**SHORT PROBLEM**
Pull out every line of the data below that contains the string "Open", matching case exactly.

**DATA LINES**
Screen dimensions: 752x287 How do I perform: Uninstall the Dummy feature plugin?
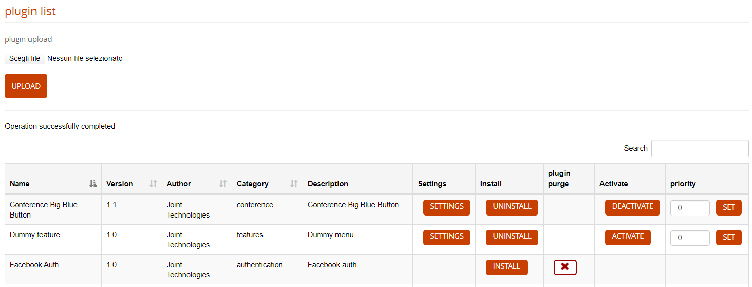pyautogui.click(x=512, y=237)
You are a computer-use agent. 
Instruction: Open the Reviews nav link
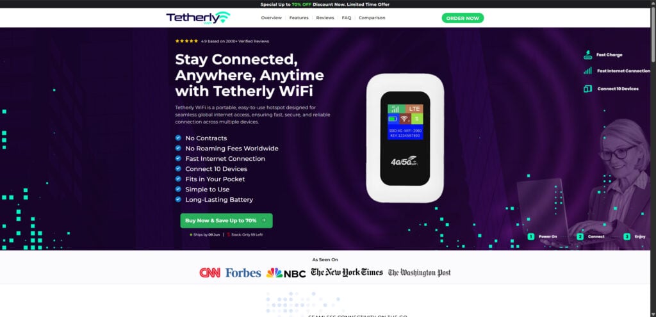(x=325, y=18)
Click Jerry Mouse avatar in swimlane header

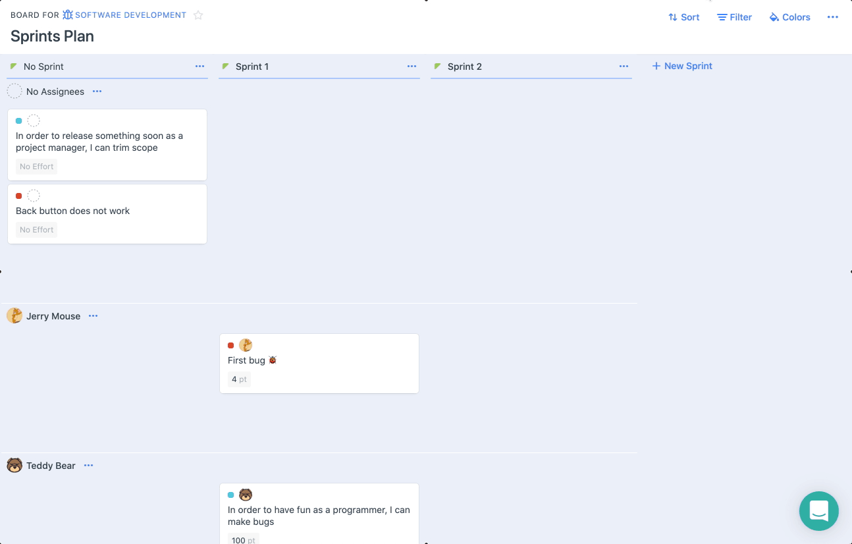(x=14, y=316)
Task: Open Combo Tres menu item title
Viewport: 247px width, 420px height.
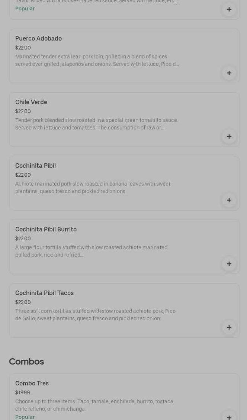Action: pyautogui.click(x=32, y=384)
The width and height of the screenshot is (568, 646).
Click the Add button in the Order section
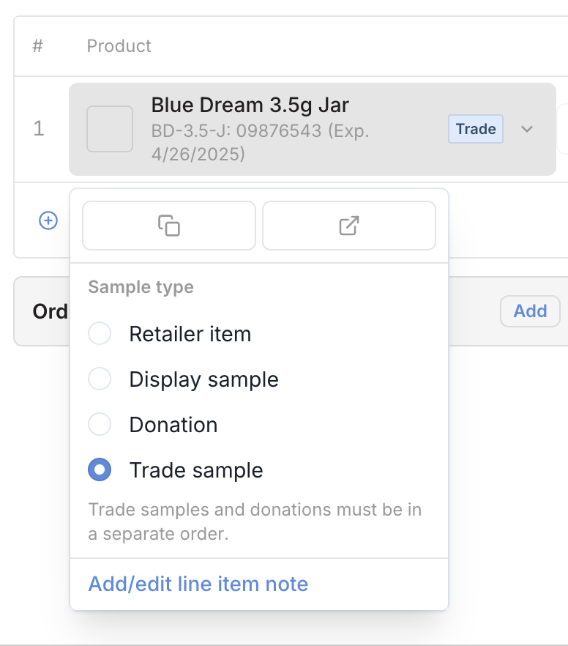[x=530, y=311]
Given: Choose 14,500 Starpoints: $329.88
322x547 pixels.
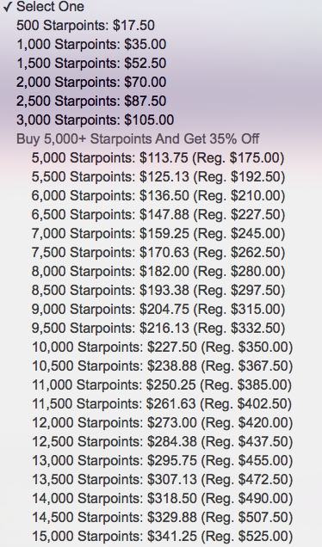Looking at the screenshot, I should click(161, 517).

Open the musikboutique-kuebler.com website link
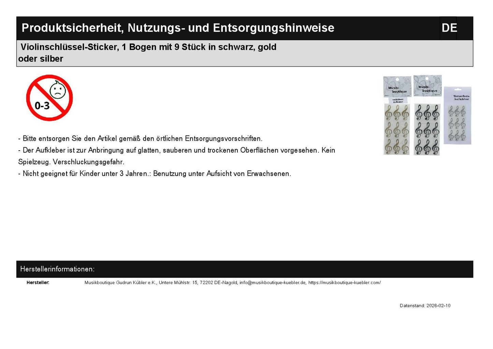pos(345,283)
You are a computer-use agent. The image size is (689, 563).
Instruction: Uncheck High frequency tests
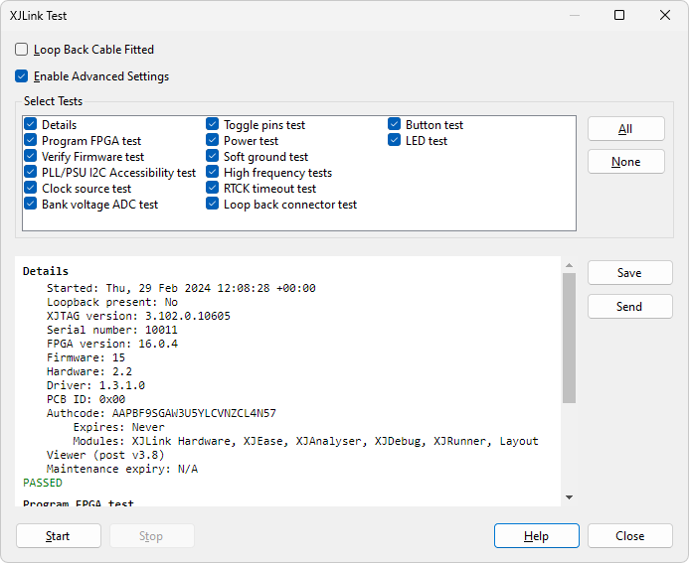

...

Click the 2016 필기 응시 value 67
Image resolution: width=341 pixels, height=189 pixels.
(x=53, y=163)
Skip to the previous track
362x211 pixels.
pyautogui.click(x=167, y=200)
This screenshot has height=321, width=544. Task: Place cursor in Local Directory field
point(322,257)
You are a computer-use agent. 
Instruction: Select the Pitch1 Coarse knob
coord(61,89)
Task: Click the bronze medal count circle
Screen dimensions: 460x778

* * *

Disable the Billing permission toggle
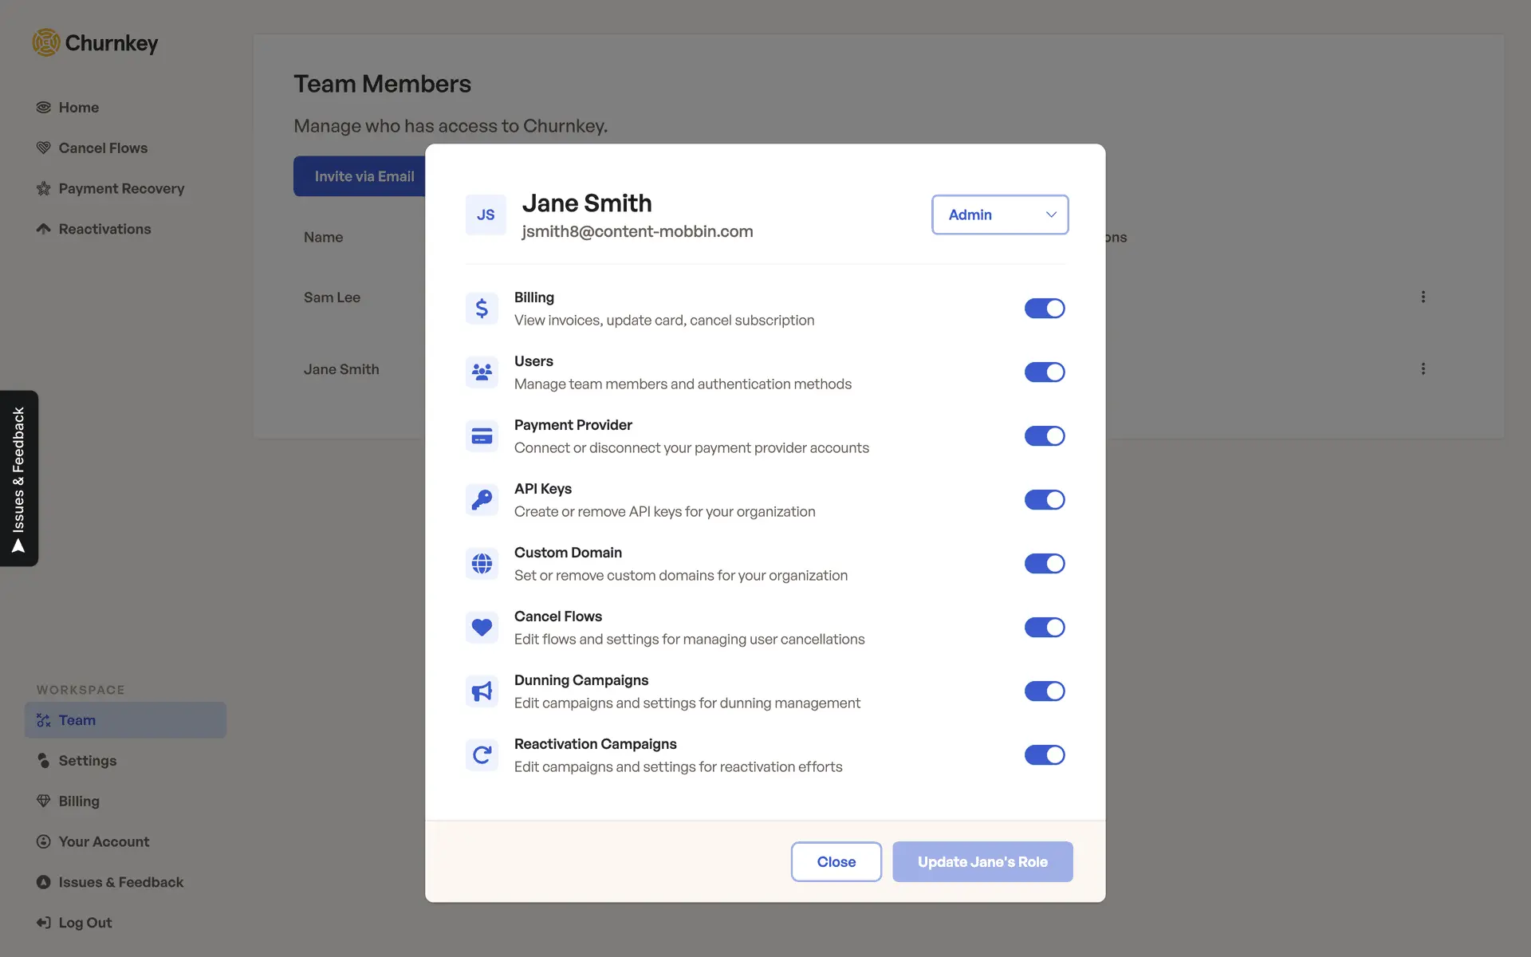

**TASK ANSWER**
Instruction: Open the Reviews nav link
Task: Open Combo Tres menu item title
Open the musikboutique-kuebler.com website link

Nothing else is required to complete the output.